Des données ouvertes aux algorithmes ouverts
L’open data est un vieux combat. Vous aurez remarqué qu’un autre sujet prend de l’ampleur : une fois que l’on dispose de la donnée, on veut en faire quelque chose, et souvent on code un programme. L’administration tourne de plus en plus aux algorithmes. Ce sujet a récemment fait surface avec Parcoursup, le jeu d’algorithmes controversé qui décide de l’avenir des lycéens après le bac. En entrée, il prend le classement de chaque étudiant. En sortie, il interroge à la suite les lycéens pour afficher un établissement supérieur à chacun.
Heureusement, comme pour l’open data, la loi oblige l’administration à publier ses codes sources, en tout cas les plus importants d’entre eux : ceux qui conduisent à des décisions individuelles. Contrairement aux grandes entreprises, l’État est un bien commun et ses algorithmes ne sont pas une propriété intellectuelle à protéger.
Ils se cachent où, ces fameux algorithmes ?
On l’a vu, Parcoursup en est un bon exemple. Un autre qui jusqu’à cette année concernait tout le monde, c’est la taxe d’habitation.

Si vous comprenez l’articulation de ce document, félicitations ! Notamment cette “valeur locative brute” qui s’est trompée d’époque (en bref, elle considère que les loyers ont autant augmenté dans le centre Finistère qu’à Paris 16…). Pour vous aider, une explication en ligne de cette taxe vient d’être construite.
Deux autres algorithmes publics vous parleront encore plus : le calcul des cotisations sociales, et l’impôt sur le revenu. On les voit aujourd’hui comme deux choses séparées, mais ils se sont rapprochés en janvier 2019 : une nouvelle ligne “impôt sur le revenu” apparaîtra en bas de la fiche de paie.
Que se passe-t-il si un salarié curieux veut comprendre ces calculs (il aurait bien raison de le faire) ? Il lui suffit de scruter le fameux tableau !

La fiche de paie explique chaque ligne ainsi : une assiette multipliée par un taux de cotisation, par exemple 2 300€ x 3,2%. Puis, avec quelques sommes et soustractions, on en déduit le net et le salaire chargé…
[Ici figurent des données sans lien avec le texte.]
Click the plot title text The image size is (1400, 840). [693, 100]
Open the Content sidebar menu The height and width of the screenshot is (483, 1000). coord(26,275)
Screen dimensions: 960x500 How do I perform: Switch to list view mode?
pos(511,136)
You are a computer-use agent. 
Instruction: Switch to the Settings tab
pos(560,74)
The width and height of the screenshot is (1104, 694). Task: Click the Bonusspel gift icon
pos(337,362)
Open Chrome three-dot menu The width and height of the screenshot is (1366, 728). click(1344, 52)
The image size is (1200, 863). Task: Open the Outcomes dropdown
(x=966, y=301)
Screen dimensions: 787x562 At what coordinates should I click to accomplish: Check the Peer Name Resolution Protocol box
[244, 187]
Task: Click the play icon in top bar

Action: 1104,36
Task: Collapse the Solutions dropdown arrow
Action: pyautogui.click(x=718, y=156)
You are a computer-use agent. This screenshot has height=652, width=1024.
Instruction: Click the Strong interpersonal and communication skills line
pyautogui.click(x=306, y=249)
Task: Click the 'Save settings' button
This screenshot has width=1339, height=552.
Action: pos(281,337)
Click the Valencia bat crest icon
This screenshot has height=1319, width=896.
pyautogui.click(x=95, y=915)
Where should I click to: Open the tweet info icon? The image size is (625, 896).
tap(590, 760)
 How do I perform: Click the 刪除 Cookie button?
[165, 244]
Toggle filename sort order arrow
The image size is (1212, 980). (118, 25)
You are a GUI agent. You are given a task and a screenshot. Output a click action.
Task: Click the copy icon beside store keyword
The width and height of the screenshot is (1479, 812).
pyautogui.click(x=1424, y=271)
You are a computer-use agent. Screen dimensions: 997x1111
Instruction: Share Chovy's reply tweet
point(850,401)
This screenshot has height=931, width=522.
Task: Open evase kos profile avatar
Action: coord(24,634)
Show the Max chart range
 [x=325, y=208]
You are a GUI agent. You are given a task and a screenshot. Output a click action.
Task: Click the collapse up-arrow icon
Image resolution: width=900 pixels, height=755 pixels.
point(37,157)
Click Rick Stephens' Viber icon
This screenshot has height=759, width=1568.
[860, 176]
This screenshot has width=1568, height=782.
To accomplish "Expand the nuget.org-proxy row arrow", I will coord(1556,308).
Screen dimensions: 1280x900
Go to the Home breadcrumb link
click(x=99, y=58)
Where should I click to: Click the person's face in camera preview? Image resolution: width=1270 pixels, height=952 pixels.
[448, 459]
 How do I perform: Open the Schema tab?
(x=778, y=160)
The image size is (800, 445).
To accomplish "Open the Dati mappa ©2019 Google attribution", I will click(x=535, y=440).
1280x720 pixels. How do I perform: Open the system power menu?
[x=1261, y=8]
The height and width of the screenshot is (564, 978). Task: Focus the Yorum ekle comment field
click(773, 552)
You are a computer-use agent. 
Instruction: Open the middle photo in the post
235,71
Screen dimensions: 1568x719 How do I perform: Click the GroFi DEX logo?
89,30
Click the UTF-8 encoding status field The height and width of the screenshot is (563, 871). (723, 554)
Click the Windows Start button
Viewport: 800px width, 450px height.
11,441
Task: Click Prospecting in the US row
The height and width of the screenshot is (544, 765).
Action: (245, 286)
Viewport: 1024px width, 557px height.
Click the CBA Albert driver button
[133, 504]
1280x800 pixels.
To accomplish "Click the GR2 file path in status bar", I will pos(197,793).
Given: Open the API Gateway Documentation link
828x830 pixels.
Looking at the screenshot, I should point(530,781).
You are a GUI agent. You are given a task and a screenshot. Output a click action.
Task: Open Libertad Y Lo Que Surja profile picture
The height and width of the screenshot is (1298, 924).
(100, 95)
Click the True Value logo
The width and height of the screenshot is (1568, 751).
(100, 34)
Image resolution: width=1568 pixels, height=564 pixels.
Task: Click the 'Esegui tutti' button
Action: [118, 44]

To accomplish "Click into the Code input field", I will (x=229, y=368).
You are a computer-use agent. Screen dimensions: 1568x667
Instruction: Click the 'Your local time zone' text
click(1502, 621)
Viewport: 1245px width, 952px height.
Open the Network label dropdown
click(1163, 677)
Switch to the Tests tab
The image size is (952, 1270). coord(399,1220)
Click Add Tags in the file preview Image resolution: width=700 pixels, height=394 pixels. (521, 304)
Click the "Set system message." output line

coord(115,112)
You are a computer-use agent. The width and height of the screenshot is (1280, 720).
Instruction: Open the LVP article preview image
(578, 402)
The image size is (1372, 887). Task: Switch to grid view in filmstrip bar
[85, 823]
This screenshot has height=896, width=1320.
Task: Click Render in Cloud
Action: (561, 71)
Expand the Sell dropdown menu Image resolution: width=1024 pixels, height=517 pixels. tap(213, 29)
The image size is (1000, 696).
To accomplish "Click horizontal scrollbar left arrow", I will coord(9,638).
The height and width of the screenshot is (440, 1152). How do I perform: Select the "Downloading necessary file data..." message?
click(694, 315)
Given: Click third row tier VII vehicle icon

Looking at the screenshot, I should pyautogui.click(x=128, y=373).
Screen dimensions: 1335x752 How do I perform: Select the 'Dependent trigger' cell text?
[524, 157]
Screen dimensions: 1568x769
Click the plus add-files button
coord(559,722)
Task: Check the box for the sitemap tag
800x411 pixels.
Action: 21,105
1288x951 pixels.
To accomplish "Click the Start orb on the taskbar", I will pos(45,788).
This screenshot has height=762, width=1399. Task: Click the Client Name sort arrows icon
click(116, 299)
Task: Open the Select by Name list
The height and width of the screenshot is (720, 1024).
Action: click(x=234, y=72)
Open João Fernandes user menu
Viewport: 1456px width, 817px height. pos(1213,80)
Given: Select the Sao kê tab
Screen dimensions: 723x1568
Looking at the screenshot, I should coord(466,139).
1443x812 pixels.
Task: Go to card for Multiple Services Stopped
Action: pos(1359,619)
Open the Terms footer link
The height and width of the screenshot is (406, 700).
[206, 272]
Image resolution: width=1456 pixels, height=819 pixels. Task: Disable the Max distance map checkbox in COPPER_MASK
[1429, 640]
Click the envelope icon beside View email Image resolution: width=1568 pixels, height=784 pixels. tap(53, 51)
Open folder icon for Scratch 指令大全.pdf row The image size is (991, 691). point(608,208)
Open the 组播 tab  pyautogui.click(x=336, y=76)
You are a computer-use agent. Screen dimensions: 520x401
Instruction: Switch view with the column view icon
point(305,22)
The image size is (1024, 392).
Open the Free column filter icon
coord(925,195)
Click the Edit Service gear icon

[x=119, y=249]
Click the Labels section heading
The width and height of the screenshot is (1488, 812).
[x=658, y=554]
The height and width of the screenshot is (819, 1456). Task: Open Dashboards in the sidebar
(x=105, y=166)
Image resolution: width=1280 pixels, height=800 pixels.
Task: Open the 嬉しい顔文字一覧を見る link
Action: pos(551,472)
Ah si c’était si simple ! Qu’est-ce donc que ce salaire net imposable plus élevé que mon net ? Vous n’aurez pas la réponse. La CSG (des centaines d’euros tout de même !) n’a pas la même assiette que les autres lignes, mais pourquoi ? Aucun indice. La complémentaire santé, c’est traité comme une cotisation en plus ? Au SMIC, mon employeur a le droit à une grosse “réduction générale” de 400 euros, pourquoi donc ?
Vous vous adressez alors à ce dernier… mais le pauvre, ce n’est pas son métier. Son comptable a des chances d’avoir lui aussi refusé de comprendre ces équations qui changent tout le temps, et d'utiliser un logiciel de paie. On peut douter que ce dernier ait quelqu’un pour vous donner une explication limpide et personnalisée. On le paie pour faire des calculs exacts, pas pour expliquer les règles que la puissance publique lui dicte.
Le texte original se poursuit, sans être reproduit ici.